== DIRECTIONS ==
Reproduce verbatim the part of the rows that opens with the line containing "The image size" and closes with the line containing "tap(856, 479)", both lines included. Omit the pictures from your answer.

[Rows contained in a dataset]

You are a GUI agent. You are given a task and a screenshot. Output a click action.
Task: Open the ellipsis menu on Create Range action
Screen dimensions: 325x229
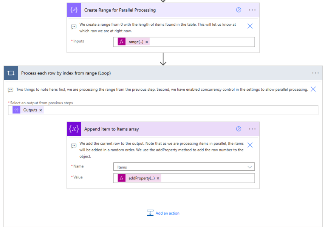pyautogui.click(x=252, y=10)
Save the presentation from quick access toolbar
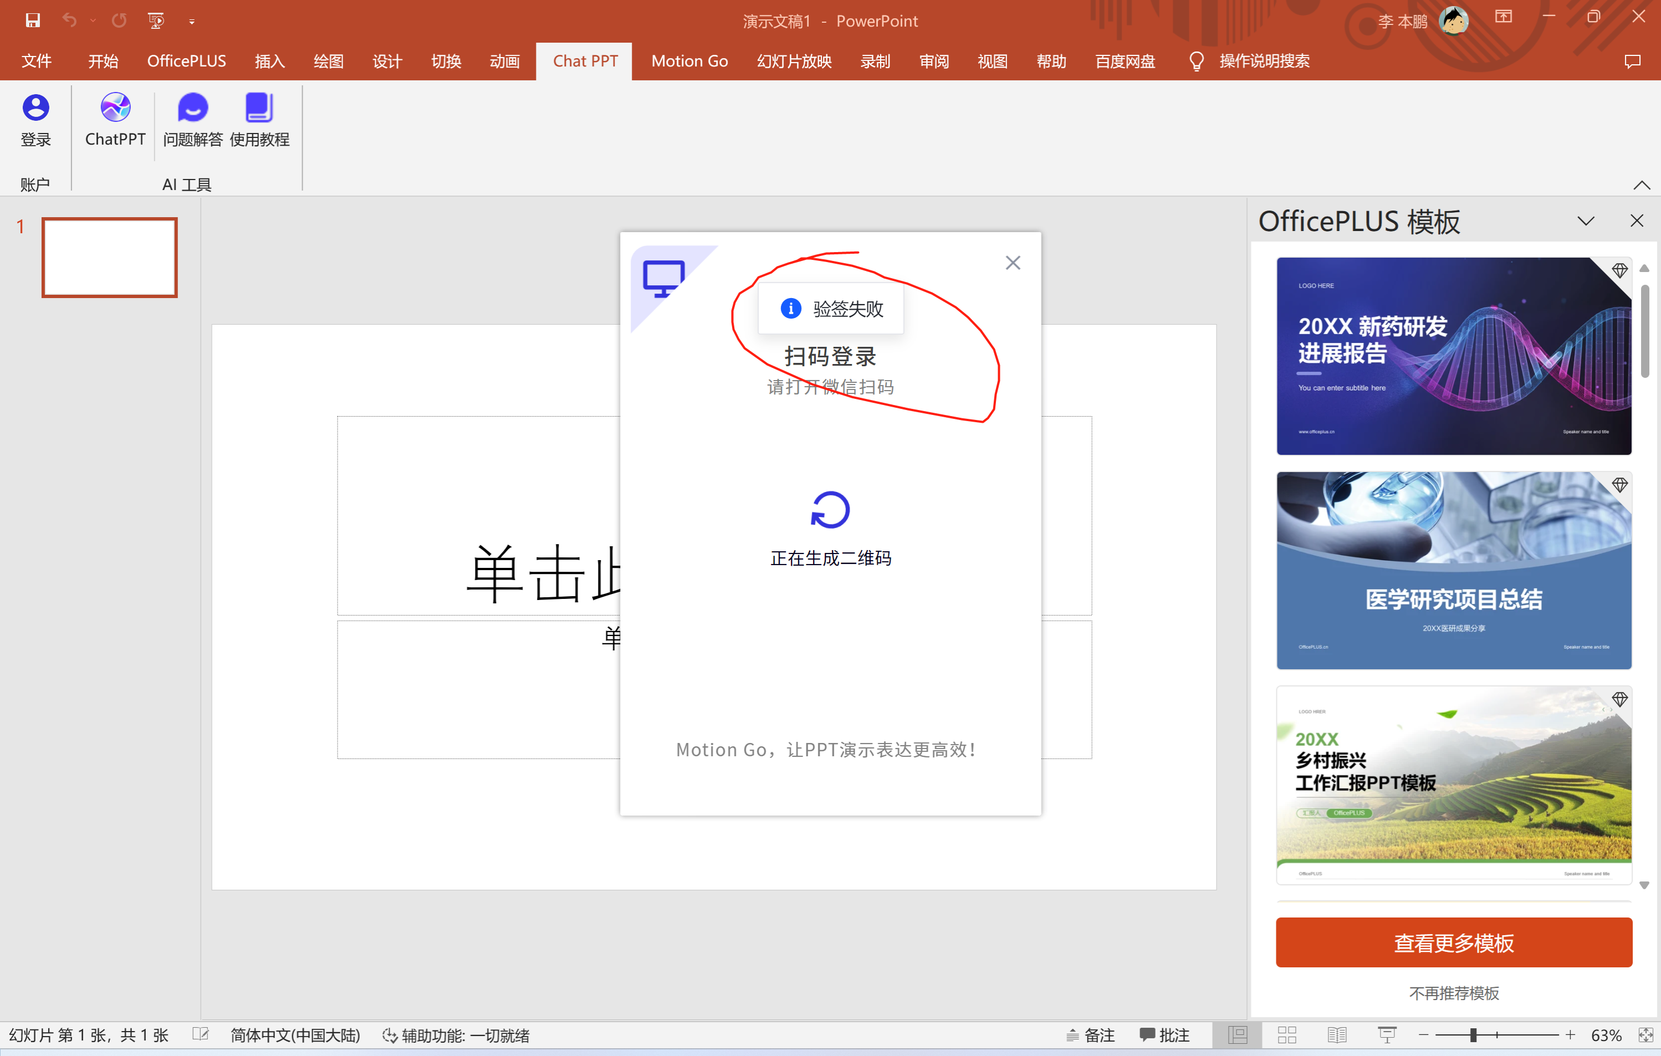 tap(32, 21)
...
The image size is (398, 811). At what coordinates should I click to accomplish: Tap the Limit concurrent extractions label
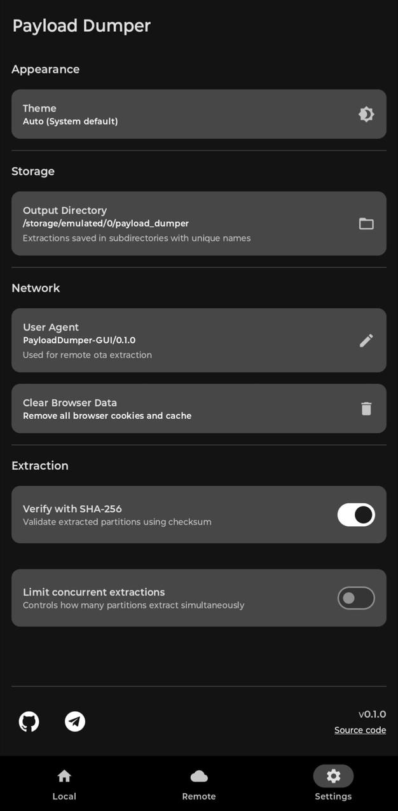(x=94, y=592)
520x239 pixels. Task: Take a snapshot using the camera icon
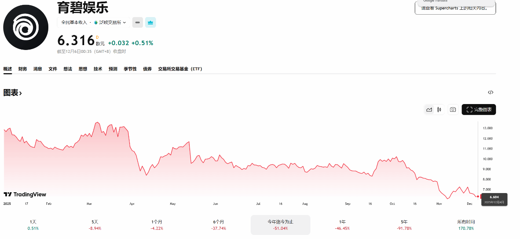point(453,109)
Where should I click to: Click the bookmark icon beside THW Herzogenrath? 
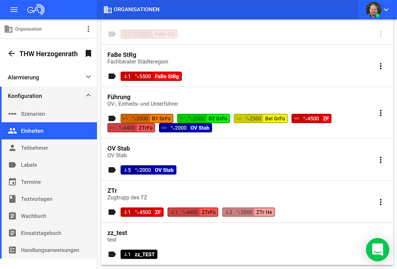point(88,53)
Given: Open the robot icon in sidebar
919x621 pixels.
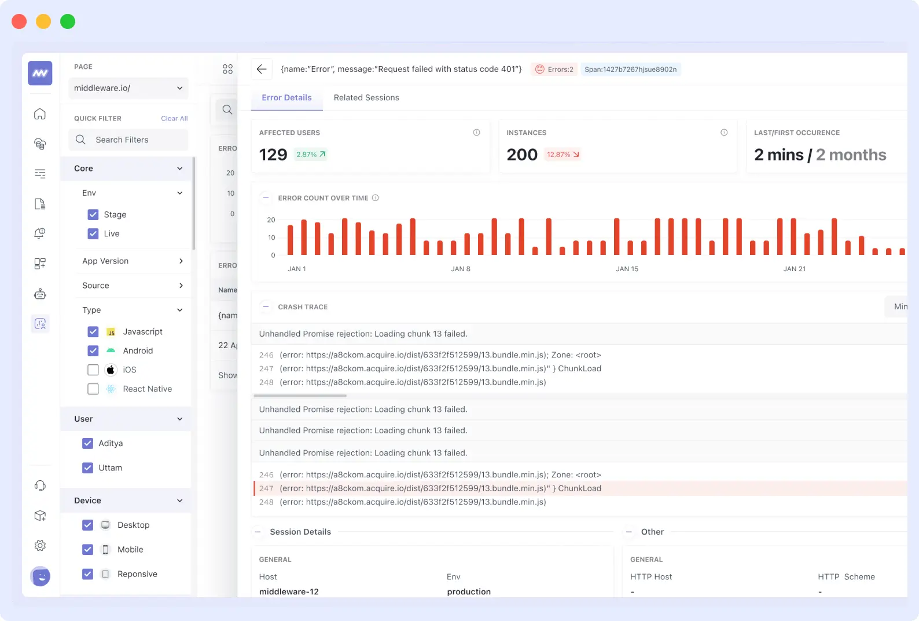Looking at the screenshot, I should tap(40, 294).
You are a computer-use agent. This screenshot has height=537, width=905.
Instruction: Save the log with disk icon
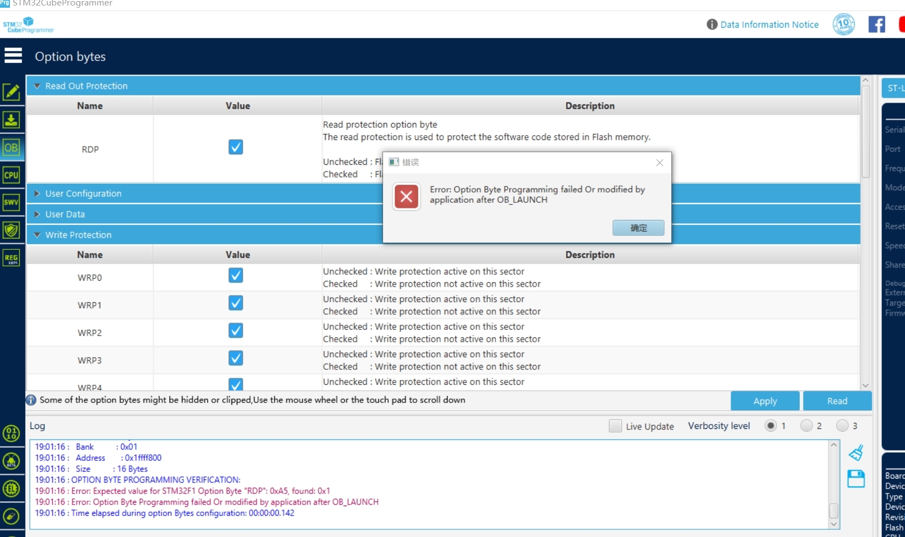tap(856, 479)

== SOLUTION FOR THIS EXERCISE ==
The image size is (398, 811). At what coordinates should I click to accomplish: Tap the Limit concurrent extractions label
(x=94, y=592)
520x239 pixels. Task: Take a snapshot using the camera icon
point(453,109)
Where should I click to: Click the bookmark icon beside THW Herzogenrath? 
point(88,53)
Given: Open the robot icon in sidebar
919x621 pixels.
Looking at the screenshot, I should tap(40, 294).
You are a computer-use agent. This screenshot has height=537, width=905.
Instruction: Save the log with disk icon
tap(856, 479)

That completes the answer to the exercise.